-- Texto de origem --
++++

30 Agosto 2012
Nestes últimos dias de agosto, Judas Iscariotes, o discípulo que entregou Jesus aos sacerdotes em troca de dinheiro, novamente desperta interesse e atenção. Acima de tudo porque o Papa Bento XVI, no domingo passado, no Ângelus, lembrou-se dele como zelota (fato não óbvio), pertencente àquele movimento que pedia a independência política do reino judeu, utilizando até a violência.
A reportagem é de Armando Torno, publicada no jornal Corriere della Sera, 28-08-2012. A tradução é de Moisés Sbardelotto.
Flávio Josefo, o historiador de referência dos fatos da Palestina daquele tempo, no segundo livro da sua Guerra Judaica, não hesita em definir os pertencentes do grupo de "bandidos", capazes de assassinar sem problemas. Judas, em outras palavras, que desejava – recorremos às palavras do papa – "um Messias vencedor que liderasse uma revolta contra os romanos", se sentiu traído pelo mestre que "havia desiludido essas expectativas". E tentou resolver a questão à sua maneira.

++++

-- Instruções de trabalho --
[A] Responda às perguntas abaixo com base na reportagem sobre Judas Iscariotes.
(i) Em que ocasião o Papa Bento XVI se lembrou de Judas como zelota?
(ii) Em que jornal e em que data a reportagem foi publicada?
(iii) Em que obra Flávio Josefo chama os pertencentes do grupo de "bandidos"?
[B] Diga se cada afirmação abaixo está de acordo com a reportagem sobre Judas Iscariotes. Responda com sim ou não e cite as palavras da reportagem que decidem a questão.
(i) A tradução da reportagem é de Armando Torno.
(ii) O movimento dos zelotas pedia a independência política do reino judeu.
(iii) Segundo as palavras do papa, Judas desejava um Messias que liderasse uma revolta contra os romanos.

-- Trechos dos registros --
++++

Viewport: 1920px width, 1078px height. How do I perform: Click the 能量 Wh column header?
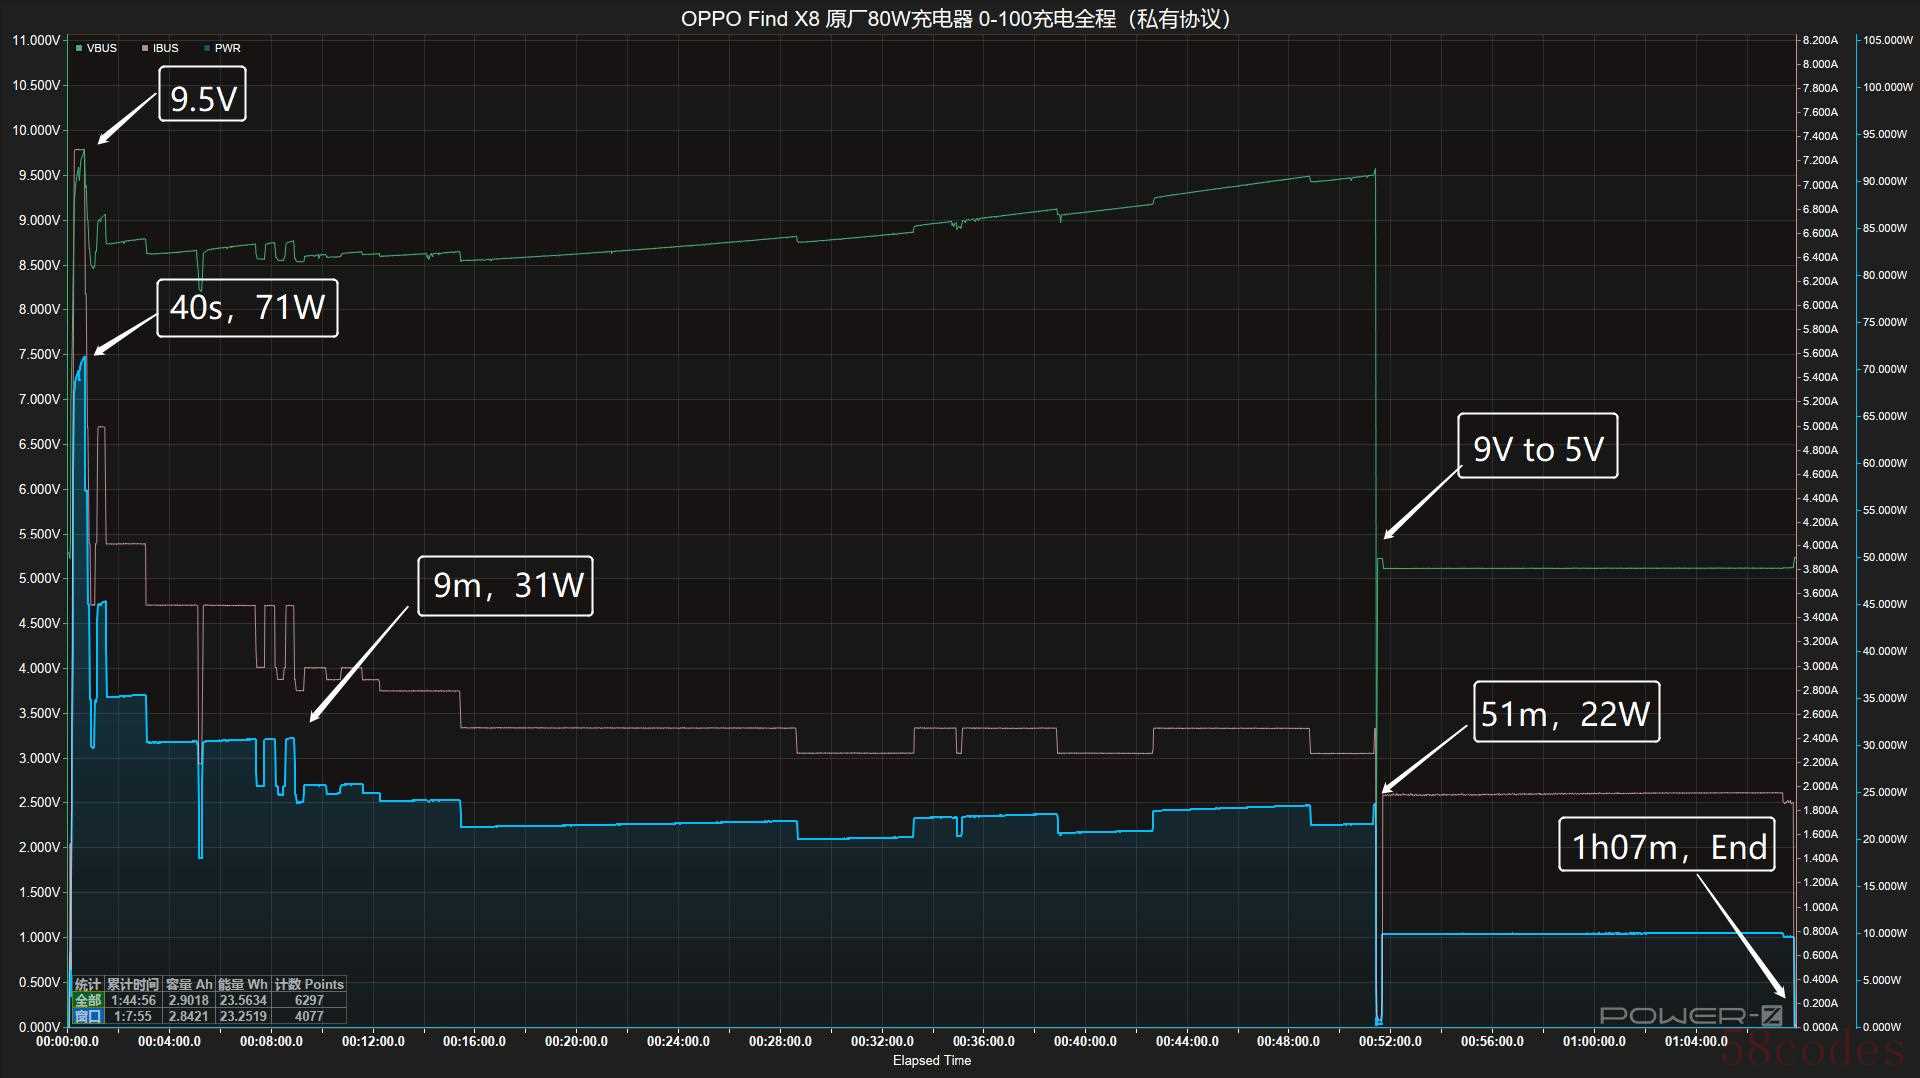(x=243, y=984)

++++

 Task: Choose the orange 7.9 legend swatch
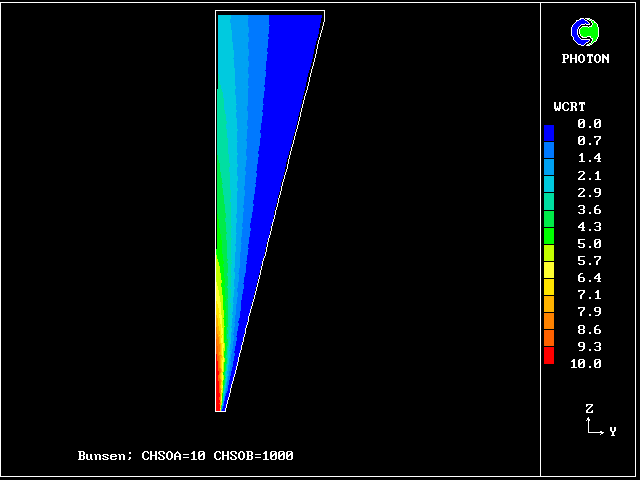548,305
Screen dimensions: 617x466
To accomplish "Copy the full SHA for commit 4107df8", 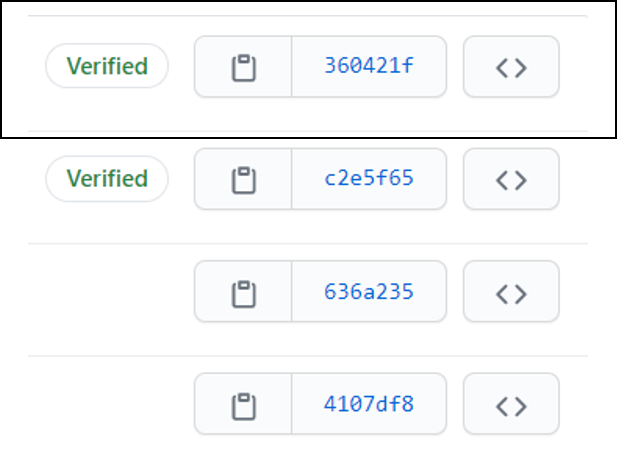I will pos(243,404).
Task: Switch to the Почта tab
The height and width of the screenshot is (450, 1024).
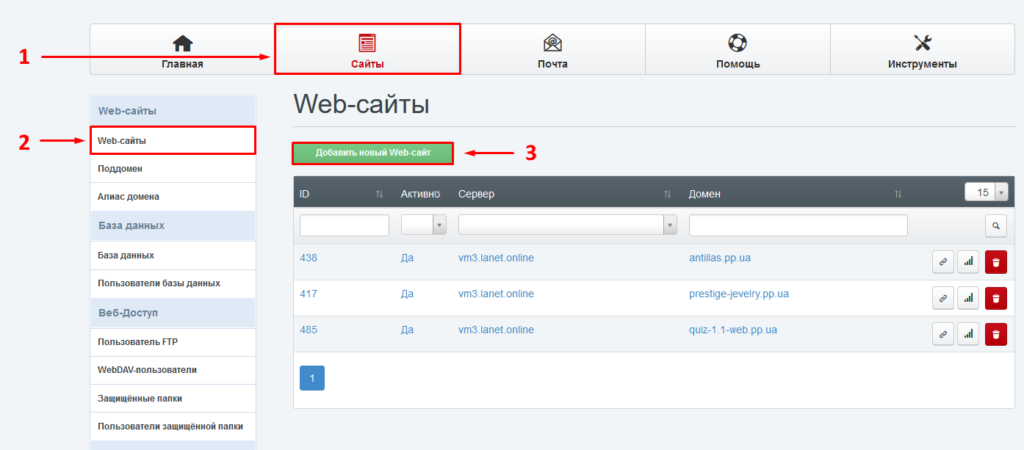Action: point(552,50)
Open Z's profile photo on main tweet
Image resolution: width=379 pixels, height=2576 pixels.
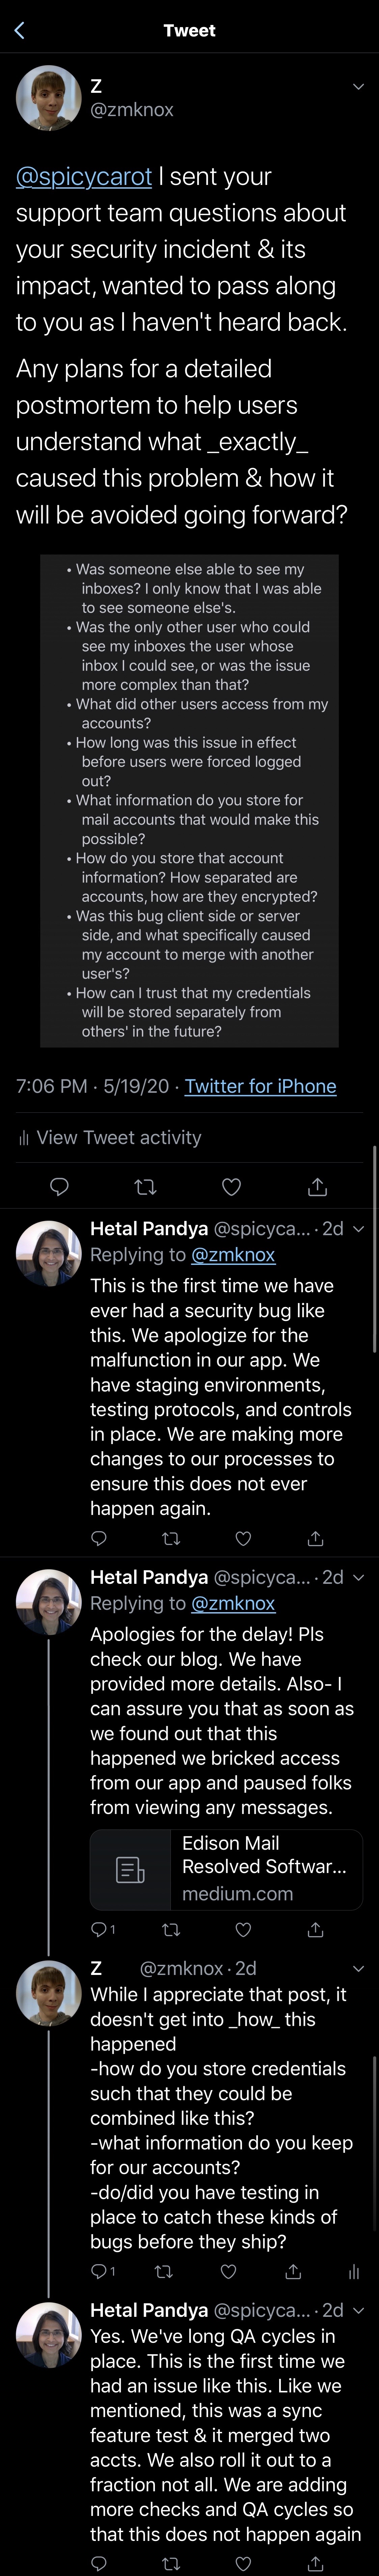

++++

-- Soluções dos problemas --
[A]
(i) No domingo passado, no Ângelus.
(ii) No jornal Corriere della Sera, em 28-08-2012.
(iii) No segundo livro da sua Guerra Judaica.

[B]
(i) Não: "A tradução é de Moisés Sbardelotto."
(ii) Sim: "pertencente àquele movimento que pedia a independência política do reino judeu"
(iii) Sim: "um Messias vencedor que liderasse uma revolta contra os romanos"